Cette auto-justification présente ainsi le paradoxe de faire des émeutiers, des manifestants, des terroristes prenant en otage le reste de la population, les seuls représentants légitimes de la contestation ; les autres minoritaires n'ont alors selon eux d'autres choix que de fermer leur gueule, de se cacher, en attendant que les émeutiers ne gagnent leur combat ... Et dans leur royale bonté, les émeutiers accepteront même plus tard que les autres minoritaires puissent bénéficier également du droit à cette retraite qu'ils n'auront pas défendue.


C'est un des paradoxes de ces mouvements de grève, de ces scènes d'émeutes qui peuvent très facilement déraper, qui sont toujours à deux doigts de basculer dans la violence, entre un groupe galvanisé par la rébellion, qui se croit investi d'un rôle supérieur, et des éléments individuels qui sont par nature incontrôlables, inconnus, parfois extéreurs, dans les syndicats ignorent le plus souvent les capacités et les objectifs ... Les syndicats jouent avec le feu dans de telles situations ... et n'en assument même pas les risques ... en cas de débordements (automobiliste récalcitrant pris à partie devant sa voiture caillassée à un barrage), ils auront beau jeu de mettre la faute sur le gouvernement qui sera responsable selon eux du pourrissement de la situation dû au non-retrait du texte ...
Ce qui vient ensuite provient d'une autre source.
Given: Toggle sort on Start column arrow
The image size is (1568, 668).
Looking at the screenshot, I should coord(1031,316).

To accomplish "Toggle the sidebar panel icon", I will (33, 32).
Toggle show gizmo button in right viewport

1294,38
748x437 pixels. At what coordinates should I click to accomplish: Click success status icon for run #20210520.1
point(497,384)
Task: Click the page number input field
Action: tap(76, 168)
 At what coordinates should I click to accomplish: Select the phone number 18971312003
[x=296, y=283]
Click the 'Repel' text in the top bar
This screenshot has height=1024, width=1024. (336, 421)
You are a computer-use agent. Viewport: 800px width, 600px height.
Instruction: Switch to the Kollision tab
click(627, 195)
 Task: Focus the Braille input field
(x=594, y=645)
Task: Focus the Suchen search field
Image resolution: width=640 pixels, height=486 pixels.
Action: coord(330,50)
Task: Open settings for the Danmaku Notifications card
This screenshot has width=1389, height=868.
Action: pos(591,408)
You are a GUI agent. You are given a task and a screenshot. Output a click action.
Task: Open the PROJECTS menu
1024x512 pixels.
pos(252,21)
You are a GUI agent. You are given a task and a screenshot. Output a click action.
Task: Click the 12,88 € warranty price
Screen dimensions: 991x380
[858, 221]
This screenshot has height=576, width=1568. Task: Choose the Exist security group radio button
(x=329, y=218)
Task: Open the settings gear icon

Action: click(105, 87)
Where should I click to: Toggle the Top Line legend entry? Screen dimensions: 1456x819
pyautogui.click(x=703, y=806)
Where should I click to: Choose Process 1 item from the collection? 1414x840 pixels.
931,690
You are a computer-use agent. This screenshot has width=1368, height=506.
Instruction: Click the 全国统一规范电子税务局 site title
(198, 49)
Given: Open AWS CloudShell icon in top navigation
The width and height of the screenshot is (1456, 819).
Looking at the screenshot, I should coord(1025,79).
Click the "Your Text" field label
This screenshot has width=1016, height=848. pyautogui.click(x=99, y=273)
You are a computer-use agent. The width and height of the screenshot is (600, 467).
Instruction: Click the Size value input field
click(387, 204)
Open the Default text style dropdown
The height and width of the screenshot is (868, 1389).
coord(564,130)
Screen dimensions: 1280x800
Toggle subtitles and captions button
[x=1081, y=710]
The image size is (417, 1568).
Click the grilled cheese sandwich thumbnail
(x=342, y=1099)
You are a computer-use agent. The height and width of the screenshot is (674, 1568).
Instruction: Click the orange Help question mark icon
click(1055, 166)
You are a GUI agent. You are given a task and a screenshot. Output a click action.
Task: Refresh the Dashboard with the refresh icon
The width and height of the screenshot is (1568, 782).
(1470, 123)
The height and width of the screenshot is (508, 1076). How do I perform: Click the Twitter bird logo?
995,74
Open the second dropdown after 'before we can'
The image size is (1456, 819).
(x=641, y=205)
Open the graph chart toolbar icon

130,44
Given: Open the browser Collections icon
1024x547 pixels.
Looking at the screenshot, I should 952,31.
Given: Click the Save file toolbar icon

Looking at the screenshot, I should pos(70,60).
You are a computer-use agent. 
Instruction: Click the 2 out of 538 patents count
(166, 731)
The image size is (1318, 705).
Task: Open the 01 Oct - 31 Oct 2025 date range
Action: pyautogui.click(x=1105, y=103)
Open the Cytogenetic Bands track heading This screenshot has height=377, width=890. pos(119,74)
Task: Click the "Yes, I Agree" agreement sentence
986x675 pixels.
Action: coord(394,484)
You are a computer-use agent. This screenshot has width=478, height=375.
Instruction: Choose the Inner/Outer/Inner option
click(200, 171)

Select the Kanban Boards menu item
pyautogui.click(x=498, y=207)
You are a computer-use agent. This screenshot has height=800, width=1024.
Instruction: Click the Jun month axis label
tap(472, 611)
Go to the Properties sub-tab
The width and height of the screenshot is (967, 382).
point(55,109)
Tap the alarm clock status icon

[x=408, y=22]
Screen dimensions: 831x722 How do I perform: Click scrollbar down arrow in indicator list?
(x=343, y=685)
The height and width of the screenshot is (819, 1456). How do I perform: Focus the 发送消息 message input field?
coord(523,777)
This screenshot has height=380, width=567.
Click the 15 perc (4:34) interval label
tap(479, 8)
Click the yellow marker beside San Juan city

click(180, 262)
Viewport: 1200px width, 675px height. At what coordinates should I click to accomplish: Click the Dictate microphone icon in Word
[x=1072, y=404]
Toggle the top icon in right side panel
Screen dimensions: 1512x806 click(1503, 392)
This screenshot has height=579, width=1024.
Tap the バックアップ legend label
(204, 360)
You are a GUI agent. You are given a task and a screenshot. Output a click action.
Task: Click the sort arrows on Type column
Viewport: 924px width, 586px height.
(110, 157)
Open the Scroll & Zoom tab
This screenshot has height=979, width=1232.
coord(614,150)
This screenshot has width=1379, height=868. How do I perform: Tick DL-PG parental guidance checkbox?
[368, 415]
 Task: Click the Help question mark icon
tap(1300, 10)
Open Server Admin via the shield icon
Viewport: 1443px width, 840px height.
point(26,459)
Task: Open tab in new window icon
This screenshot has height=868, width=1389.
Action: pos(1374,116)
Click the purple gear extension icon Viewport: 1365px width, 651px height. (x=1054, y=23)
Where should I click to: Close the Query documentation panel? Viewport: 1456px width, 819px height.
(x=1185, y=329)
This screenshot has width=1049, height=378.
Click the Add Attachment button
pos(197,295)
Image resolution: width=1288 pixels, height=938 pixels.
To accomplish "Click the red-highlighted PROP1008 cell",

Je ne comprends toujours pas ce mouvement de contestation puisque cela fait des années que je milite pour le relèvement de l'âge légal de départ à la retraite. Je ne comprends pas quelles autres solutions pourraient être apportées aux problèmes de financement des retraites selon les syndicats ... De même que je trouve que les raisons qui conduisent les syndicats et les manifestants à cette extrémité sont complètement creuses et populistes.


1) On pourrait faire financer par le capital les retraites des salariés et régler les problèmes de financement des retraites ? Un argument populiste ... Le jour où il y aura autant de retraités que d'actifs, ce ne seront pas des taxes sur le capital qui permettront de trouver le financement des retraites à verser. La seule solution pérenne est de diminuer le nombre de retraités, de préserver un certain rapport entre actifs et retraités, solutions qui passent forcément par un relèvement de l'âge de départ en retraite, ou alors, autre solution, par des solutions eugénistes : disparition/élimination physique des retraités sur-numéraires ...


2) Lorsqu'il s'est agit de sauvegarder les banques, l'état n'a pas eu de problèmes pour trouver des dizaines de milliards d'euros ... Mais quand il s'agit des retraites ... Un argument tout aussi populiste. Les financements nécessaires apportés aux banques françaises étaient le plus souvent des avances, remboursées, apportées par la Banque de France ... Les établissements bancaires ont même remboursé les avances en fonds propres qui leur ont été faites pendant la crise ... Les financements des retraites qui sont déjà nécessaires et qui seront nécessaires dans quelques années ou décennies devront être apportées de manière croissante chaque année. Les deux mécanismes n'ont rien à voir. D'un côté, un financement à fond perdu des retraites ... de l'autre des avances consenties et remboursables pour sauvegarder un système financier, qui, s'il s'était effondré, aurait ruiné des millions d'épargnants dont faisaient partie ces mêmes manifestants ...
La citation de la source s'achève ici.